Carboxy-terminal B. bovis RAP-1 model. (a) Cartoon representation of the 3 helices of the repeat carboxy-terminal region outside the RAP-1 domain. (b) Same as (a), shown in a surface representation, with positively and negatively charged atoms shown in blue and red, respectively. (c) Opposite side of the model shown in panel (b), rotate around the x-axis. (df) Distribution of charges in the regions of helices 1, 2 and 3 of the carboxy-terminal regions facing the axis of the helix bundle, showing charges limited to main-chain atoms.

Identification of RAP-1 orthologs in Plasmodium

Orthologs of piroplasmid RAP-1 (referred here thereafter as pRAP-1, to differentiate from the unrelated plasmodial RAP-1 protein)7 have not been identified in Plasmodium based on sequence or other genomic-based searches. We used the pRAP-1 structural models to search for structural homologues in the AlphaFold database17 using the DALI server21. We used the globin-like domain of B. bovis RAP-1 without the 4-helix bundle for the searches to avoid hits with the relatively generic helical bundle structure and prioritize hits to the more specific and informative globin-like domain structure.
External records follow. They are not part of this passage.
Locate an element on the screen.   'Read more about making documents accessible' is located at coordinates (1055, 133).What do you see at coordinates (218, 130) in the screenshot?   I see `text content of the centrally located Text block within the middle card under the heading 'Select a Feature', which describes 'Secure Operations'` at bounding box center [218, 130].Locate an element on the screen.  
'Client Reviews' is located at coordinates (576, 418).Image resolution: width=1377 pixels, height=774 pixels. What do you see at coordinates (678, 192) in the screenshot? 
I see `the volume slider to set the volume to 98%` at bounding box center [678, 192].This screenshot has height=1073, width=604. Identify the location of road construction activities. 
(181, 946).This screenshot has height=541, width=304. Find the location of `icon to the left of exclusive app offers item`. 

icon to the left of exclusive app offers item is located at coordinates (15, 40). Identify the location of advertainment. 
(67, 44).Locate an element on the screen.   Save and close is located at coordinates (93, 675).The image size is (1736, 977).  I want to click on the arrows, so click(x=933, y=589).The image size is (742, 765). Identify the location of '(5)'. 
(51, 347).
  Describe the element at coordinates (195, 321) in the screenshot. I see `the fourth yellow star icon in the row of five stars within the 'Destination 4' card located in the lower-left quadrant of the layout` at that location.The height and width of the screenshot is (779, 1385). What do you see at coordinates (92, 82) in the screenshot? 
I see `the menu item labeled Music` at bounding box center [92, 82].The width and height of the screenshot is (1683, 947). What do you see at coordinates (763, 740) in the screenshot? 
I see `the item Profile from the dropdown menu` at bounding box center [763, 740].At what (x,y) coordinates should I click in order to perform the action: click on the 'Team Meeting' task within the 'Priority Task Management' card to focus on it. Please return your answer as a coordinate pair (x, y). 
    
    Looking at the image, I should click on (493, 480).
A significant hit was identified in a high-quality model for Uniprot accession number Q8I4Y6 from P. falciparum isolate 3D7 (PF3D7_1244500) (Fig. 5a,b, Supplementary Fig. 2), encoded by gene PF3D7_1244500 (plasmodb.org). This protein, of unknown function, has a predicted amino-terminal secretion signal sequence. A homologue of this protein, also denominated PIMMS57, was recently found to be highly expressed in ookinete stages of P. berghei and likely involved in the ookinete to oocyst transition. Antibodies to the P. berghei homologue affect ookinete maturation and transmission22 and abolishment of transmission of gene KO parasite by mosquitoes23. It remains unknown whether this protein is associated with apical complex structures of the parasite or the possible role of the P. falciparum homologue. However, data in the P. berghei model suggests that this protein may be involved in interaction with the midgut during the process of midgut invasion by the parasite. Interestingly, it was also reported in this study that this protein contains Protein-Phosphatase 1c (PP1) binding domains23.

Figure 5
figure 5

Structural models of P. falciparum and T. gondii pRAP-1 domains. (a) Cartoon representation of the P. falciparum Q8I4Y6 core domain model. The model is shown in the same orientation as the B. bovis RAP-1 domain in Fig. 1a. Helical regions within the globin-like domain are shown in blue and labeled A to G. The hairpin loop within the globin-like domain is shown in purple and labeled with a “b”. Regions that do not correspond to helices A-H are shown in cyan. The 4-helix bundle region is shown in orange. (b) pLDDT scores mapped on the P. falciparum Q8I4Y6 core domain model. The model is shown and labeled as in (a), with the scores shown as indicated by the scale bar. (c) and (d), same as (a) and (b), showing the model for T. gondii RAP-1 orthologue A0A151H8C6. The amino-terminal extension of helix A is shown in white.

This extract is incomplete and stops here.